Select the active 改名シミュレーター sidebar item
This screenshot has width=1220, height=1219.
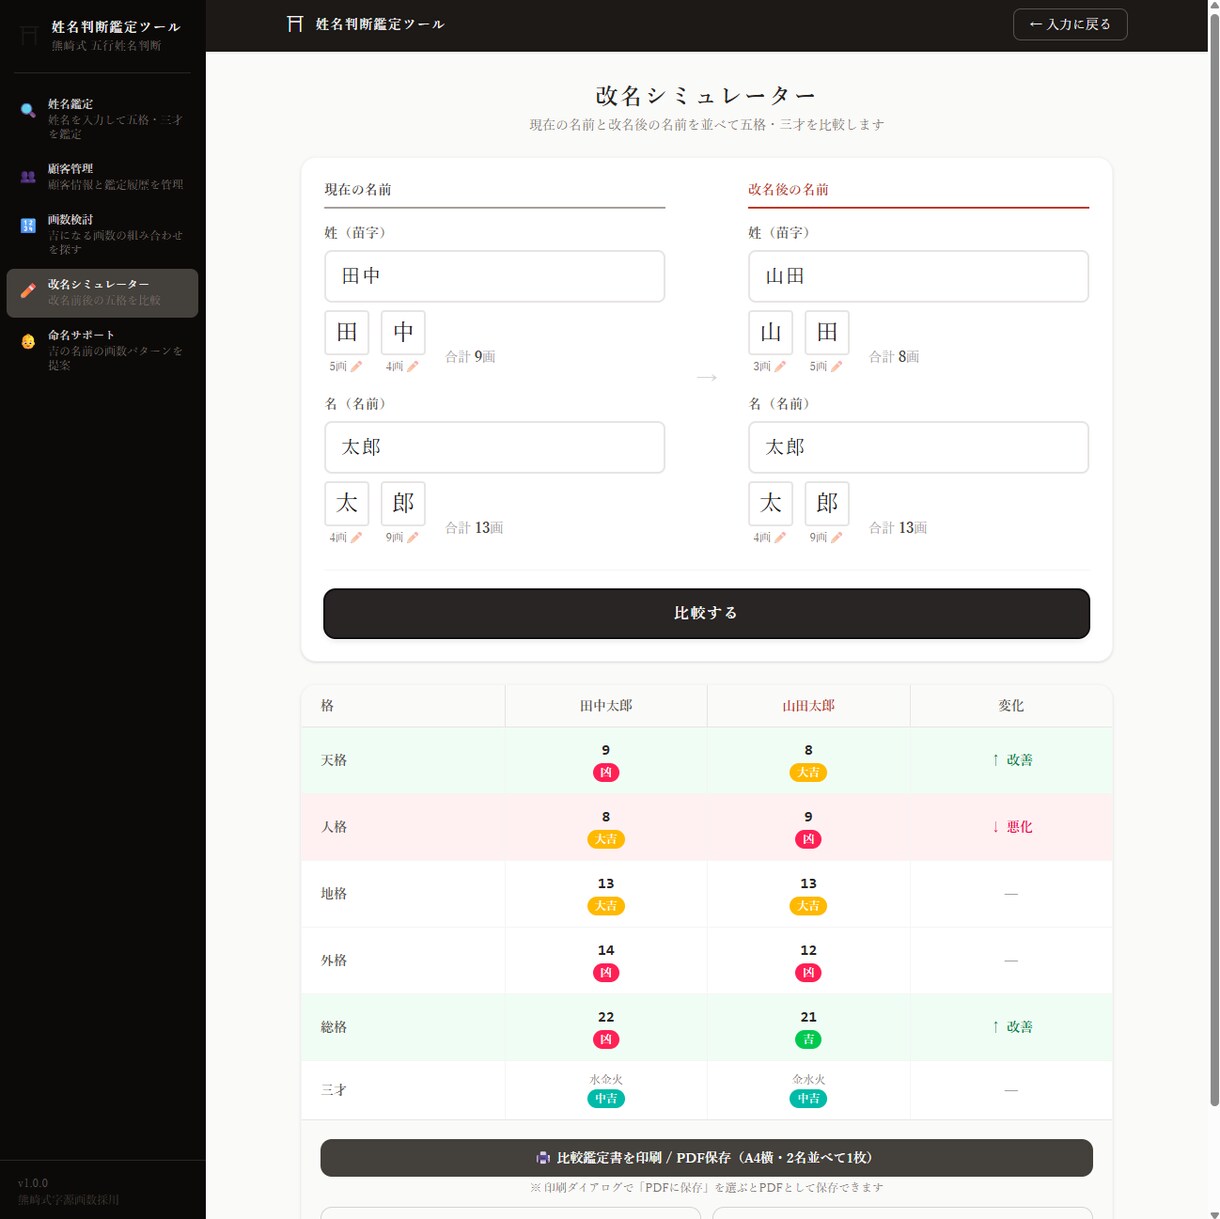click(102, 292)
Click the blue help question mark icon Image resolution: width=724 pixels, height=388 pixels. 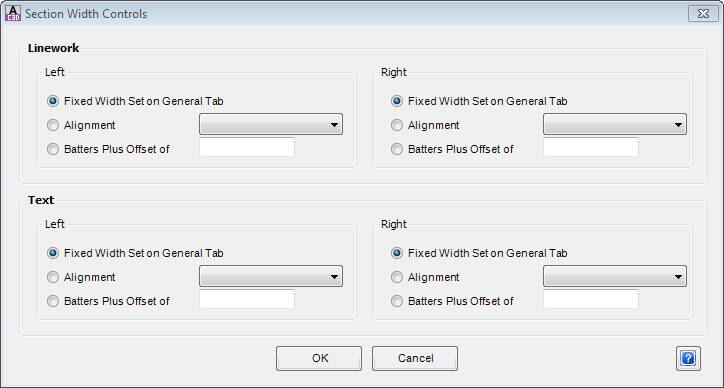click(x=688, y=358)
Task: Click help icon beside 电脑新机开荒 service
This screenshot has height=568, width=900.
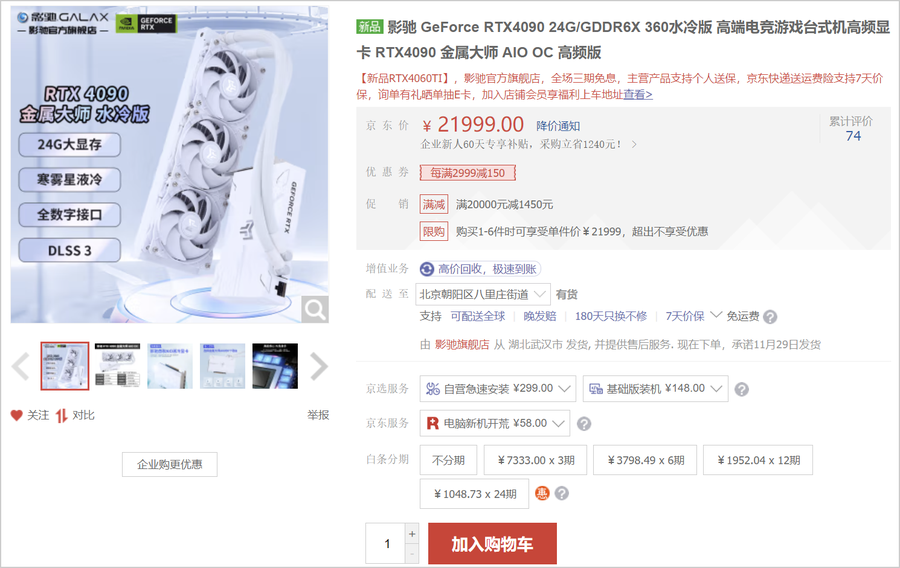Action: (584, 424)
==============================
The required output is the lines from the one containing "Task: Click help icon beside 电脑新机开荒 service" through the end of the data, printed exactly, with no pictures.

Task: Click help icon beside 电脑新机开荒 service
This screenshot has height=568, width=900.
Action: (584, 424)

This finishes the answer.